[Dataset rows]
* START *

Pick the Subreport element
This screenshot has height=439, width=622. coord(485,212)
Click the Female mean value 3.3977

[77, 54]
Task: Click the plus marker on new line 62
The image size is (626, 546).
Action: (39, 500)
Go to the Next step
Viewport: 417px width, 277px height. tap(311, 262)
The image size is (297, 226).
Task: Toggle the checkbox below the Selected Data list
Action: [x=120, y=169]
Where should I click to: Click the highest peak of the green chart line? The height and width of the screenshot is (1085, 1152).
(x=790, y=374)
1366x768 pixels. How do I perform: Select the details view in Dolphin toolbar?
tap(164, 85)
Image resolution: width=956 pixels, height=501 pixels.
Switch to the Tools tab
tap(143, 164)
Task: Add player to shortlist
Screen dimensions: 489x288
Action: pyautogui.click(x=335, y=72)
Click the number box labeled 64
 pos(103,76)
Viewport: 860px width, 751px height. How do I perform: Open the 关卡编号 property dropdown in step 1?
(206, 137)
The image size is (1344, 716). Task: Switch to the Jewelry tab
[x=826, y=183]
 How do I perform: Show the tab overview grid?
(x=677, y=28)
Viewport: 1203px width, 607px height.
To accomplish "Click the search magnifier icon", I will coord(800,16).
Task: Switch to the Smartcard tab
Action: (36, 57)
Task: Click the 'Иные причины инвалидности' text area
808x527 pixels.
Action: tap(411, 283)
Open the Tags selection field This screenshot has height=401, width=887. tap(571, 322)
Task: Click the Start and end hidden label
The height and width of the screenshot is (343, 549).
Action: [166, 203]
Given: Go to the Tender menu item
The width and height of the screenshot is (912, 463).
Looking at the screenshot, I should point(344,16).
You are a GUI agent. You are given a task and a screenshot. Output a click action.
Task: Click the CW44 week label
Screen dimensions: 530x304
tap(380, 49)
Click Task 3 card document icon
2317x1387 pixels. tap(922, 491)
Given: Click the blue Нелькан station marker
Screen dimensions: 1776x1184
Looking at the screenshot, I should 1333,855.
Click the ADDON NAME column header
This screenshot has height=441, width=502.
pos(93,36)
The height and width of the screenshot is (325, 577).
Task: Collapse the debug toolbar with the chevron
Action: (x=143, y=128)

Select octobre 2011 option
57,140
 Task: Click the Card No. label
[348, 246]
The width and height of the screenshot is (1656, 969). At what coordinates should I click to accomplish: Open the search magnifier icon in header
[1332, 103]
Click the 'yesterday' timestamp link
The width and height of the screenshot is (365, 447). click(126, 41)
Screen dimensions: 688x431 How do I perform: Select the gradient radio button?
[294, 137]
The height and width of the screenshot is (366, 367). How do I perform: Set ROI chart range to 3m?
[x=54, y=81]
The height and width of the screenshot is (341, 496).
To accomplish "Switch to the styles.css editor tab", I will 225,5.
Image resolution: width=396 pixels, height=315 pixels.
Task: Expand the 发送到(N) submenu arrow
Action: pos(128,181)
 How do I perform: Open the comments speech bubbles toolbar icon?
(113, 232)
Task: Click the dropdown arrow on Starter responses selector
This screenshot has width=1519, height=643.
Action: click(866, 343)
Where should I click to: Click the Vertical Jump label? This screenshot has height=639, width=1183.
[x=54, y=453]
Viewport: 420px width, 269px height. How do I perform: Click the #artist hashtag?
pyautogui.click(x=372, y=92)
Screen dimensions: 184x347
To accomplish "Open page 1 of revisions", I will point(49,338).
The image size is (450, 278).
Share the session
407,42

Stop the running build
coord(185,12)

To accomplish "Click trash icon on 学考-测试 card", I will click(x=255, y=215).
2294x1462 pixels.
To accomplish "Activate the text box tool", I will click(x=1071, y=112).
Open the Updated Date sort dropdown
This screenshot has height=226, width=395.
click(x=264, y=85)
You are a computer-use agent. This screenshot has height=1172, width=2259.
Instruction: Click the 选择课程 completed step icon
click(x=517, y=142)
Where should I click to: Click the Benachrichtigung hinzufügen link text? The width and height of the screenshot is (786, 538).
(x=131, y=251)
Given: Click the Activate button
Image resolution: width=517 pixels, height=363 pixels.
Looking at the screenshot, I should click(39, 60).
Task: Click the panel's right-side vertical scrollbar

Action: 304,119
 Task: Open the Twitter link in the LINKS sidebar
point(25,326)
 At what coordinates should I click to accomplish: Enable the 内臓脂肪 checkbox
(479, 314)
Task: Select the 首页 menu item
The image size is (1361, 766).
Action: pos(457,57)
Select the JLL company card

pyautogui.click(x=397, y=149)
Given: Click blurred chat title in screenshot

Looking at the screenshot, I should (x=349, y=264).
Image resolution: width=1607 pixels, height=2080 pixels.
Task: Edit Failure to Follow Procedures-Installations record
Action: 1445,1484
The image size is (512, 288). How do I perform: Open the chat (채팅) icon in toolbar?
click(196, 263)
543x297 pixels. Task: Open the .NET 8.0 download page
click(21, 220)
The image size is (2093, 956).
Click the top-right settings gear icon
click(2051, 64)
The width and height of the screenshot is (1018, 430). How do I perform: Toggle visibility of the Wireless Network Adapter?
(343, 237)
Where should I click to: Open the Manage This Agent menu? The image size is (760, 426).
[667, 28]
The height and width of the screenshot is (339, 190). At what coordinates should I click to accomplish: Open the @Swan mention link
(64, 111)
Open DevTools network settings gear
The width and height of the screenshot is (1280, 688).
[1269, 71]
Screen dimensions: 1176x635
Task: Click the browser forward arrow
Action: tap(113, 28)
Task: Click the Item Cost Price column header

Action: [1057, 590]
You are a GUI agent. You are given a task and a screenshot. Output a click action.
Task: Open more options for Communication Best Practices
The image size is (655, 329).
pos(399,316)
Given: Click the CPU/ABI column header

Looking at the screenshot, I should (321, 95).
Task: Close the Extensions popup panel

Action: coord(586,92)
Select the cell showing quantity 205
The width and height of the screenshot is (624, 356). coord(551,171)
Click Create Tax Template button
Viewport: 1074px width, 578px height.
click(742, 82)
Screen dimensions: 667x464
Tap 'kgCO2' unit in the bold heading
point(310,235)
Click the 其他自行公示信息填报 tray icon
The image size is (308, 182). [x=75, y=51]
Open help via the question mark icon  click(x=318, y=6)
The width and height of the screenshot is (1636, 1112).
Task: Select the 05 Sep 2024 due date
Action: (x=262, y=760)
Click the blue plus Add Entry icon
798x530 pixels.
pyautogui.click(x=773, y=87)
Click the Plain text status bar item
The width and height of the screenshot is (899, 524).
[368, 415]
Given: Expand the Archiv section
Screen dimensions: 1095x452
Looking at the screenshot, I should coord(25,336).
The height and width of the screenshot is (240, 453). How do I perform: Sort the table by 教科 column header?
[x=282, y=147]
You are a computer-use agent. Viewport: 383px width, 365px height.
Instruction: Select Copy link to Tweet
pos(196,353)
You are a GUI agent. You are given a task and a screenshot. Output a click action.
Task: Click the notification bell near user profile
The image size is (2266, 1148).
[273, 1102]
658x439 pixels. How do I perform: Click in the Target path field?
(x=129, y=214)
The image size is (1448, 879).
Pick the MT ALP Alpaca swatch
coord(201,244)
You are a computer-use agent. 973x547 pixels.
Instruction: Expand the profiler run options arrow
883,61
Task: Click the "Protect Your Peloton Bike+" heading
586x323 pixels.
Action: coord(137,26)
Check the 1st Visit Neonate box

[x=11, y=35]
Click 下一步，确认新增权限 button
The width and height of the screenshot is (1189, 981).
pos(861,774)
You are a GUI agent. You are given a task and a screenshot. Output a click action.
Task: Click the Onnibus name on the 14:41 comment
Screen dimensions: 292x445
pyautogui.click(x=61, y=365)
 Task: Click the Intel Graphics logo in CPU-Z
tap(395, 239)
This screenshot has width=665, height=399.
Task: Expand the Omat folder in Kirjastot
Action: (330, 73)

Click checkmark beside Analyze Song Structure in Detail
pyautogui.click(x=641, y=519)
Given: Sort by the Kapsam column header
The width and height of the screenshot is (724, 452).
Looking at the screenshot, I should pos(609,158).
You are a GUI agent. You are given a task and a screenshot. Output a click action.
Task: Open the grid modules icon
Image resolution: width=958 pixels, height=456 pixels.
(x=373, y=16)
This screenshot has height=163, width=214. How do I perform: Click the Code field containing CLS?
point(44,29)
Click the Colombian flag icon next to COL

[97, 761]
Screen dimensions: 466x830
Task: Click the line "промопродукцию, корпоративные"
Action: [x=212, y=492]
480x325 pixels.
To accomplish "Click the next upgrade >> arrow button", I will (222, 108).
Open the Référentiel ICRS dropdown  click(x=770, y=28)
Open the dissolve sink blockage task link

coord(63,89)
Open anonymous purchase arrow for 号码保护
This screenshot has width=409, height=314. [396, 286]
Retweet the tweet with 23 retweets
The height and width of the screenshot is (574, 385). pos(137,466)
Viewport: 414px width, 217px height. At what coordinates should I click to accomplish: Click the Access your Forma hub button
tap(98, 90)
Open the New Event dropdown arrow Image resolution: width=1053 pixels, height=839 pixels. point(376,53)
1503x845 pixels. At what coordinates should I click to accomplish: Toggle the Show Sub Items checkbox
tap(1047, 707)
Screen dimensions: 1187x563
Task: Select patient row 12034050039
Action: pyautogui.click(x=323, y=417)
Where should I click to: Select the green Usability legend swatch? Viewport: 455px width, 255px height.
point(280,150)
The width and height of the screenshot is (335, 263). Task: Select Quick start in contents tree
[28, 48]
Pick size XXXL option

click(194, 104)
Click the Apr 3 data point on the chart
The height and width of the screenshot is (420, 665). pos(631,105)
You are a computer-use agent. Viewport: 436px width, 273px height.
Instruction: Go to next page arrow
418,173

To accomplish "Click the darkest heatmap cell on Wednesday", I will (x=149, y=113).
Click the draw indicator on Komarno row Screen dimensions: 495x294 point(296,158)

* END *

§ **Problem to solve**: Reproduce the material from its first line through the line containing "Action: (39, 500)", inclusive, swapping "plus marker" for "minus marker" and leaving everything else untouched.

§ **Written answer**:
Pick the Subreport element
This screenshot has height=439, width=622. coord(485,212)
Click the Female mean value 3.3977

[77, 54]
Task: Click the minus marker on new line 62
The image size is (626, 546).
Action: (39, 500)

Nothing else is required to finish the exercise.